TASK 2.5 Calculate the center of your sampling
distribution, as measured by the mean of the vector of sample means. How
does this value compare to the population mean?
**Response** x bar = 4.503148 is within less than 7 one thousandths of mu.
mean(SalaryMeans)
TASK 2.6 Calculate the standard error of the sample
mean using your vector of sample means. Recall that the standard error
of a statistic is the standard deviation of the sampling
distribution.
**Response** s = 0.6054506
sd(SalaryMeans)
TASK 2.7 Hopefully the standard error you calculated
in 2.6 roughly matches the standard error you could estimate from the
histogram in 2.3. Explain how you could estimate the SE from the
histogram, and show how it is roughly the same.
**Response** You can estimate the SE from the histogram by eyeballing the range in which 95% of the samples fall and dividing that range by 4. For instance, if I take 5.75(approximate upper bound for the 95th percentile) and subtract 3.25 (approximate 5th percentile) then divide the difference by 4, I get .625. This value is quite close to the true standard deviation of the population which is 6.334217.
Confidence intervals
TASK 2.8 Directions For each of the sample means
below (assumed to be means for samples of baseball player salaries)
calculate the corresponding 95% confidence interval. You will need to
use the standard error you calculated from 2.6. Indicate whether the
confidence interval successfully captures the true population mean
salary.
TASK 2.8.1 \(\bar{X}\)= 4
TASK 2.8.2 \(\bar{X}\)= 3.1
TASK 2.8.3 \(\bar{X}\)= 5.2
Part 3: Sample size and confidence intervals
For this activity we will use the dataset ‘AllCountries’ from the
Lock5Data package. These data consist of measurements from all
countries. We will study the variable ‘FemaleLabor’, which provides the
percentage of females aged 15-64 that participate in the countries
workforce. Our goal will be to build sampling distributions from samples
of various sizes for the mean of this variable.
TASK 3.0 Modify the code below to generate a
sampling distribution of the mean with 2000 samples, using a sample size
of n=10.
# load the dataset
data("AllCountries")
# wrangle the data a little bit to select only a couple variables and to remove missing (NA) values
AllCountries <- AllCountries %>%
dplyr::select(Country,FemaleLabor,LifeExpectancy) %>%
na.omit()
# allocate space to store your sample means
SampleMeans <- rep(NA, 2000)
# draw the correct number of samples, and for each of them save the sample mean
for(i in 1:2000){
TemporarySample <- sample_n(AllCountries, size = 10)

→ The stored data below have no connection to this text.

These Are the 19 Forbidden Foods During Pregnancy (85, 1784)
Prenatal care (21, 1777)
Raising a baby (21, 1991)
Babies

SampleMeans[i] <- mean(~FemaleLabor, data = TemporarySample)
}
TASK 3.1 Use your vector of sample means to create a
histogram of your sampling distribution, and to calculate the standard
error of the sample mean. Answer the questions below.
sd(SampleMeans)
mean(SampleMeans)
A. Where is the center of the distribution?
**Response** 58.12275
B. What is the standard error?
**Response** 5.329335
- If we were to build a 95% confidence interval using one of the
sample means, how wide would it be?
**Response** [47.4641, 68.7841]
TASK 3.2 Now generate a sampling distribution for
the mean using samples of size n=50. Again, you’ll need to calculate the
means for 2000 samples and save them as a vector. Then produce the
histogram, calculate the standard error, and answer the questions below.
You should copy and paste the code from 3-1, changing the relative
numbers.
# load the dataset
data("AllCountries")
# wrangle the data a little bit to select only a couple variables and to remove missing (NA) values
AllCountries <- AllCountries %>%
dplyr::select(Country,FemaleLabor,LifeExpectancy) %>%
na.omit()
# allocate space to store your sample means
SampleMeans <- rep(NA, 2000)
# draw the correct number of samples, and for each of them save the sample mean
for(i in 1:2000){
TemporarySample <- sample_n(AllCountries, size = 50)
SampleMeans[i] <- mean(~FemaleLabor, data = TemporarySample)
}
gf_histogram(~SampleMeans)
mean(SampleMeans)
sd(SampleMeans)
A. Where is the center of the distribution?
**Response** 57.98732
B. What is the standard error?
**Response** 2.03178
- If we were to build a 95% confidence interval using one of the
sample means, how wide would it be?
**Response** [53.9238, 62.0509]
TASK 3.3 Finally, generate a sampling distribution
for the mean using samples of size n=100. Again, you’ll need to
calculate the means for 2000 samples and save them as a vector. Then
produce the histogram, calculate the standard error, and answer the
questions below.
# load the dataset
data("AllCountries")
# wrangle the data a little bit to select only a couple variables and to remove missing (NA) values
AllCountries <- AllCountries %>%
dplyr::select(Country,FemaleLabor,LifeExpectancy) %>%
na.omit()
# allocate space to store your sample means
SampleMeans <- rep(NA, 2000)
# draw the correct number of samples, and for each of them save the sample mean
for(i in 1:2000){
TemporarySample <- sample_n(AllCountries, size = 100)
SampleMeans[i] <- mean(~FemaleLabor, data = TemporarySample)
}
gf_histogram(~SampleMeans)
mean(SampleMeans)
sd(SampleMeans)
A. Where is the center of the distribution?
**Response** 57.9323
B. What is the standard error?
**Response** 1.169775
- If we were to build a 95% confidence interval using one of the
sample means, how wide would it be?
**Response** [55.5928,60.2719]
TASK 3.4 What happens to the center of the
distribution as the sample size increases?
**Response** It remains nearly unchanged.
TASK 3.5 What happens to the standard error, and the
width of confidence intervals as the sample size increases?
**Response** The standard error decreases significantly and the range of the confidence interval narrows as the size increases.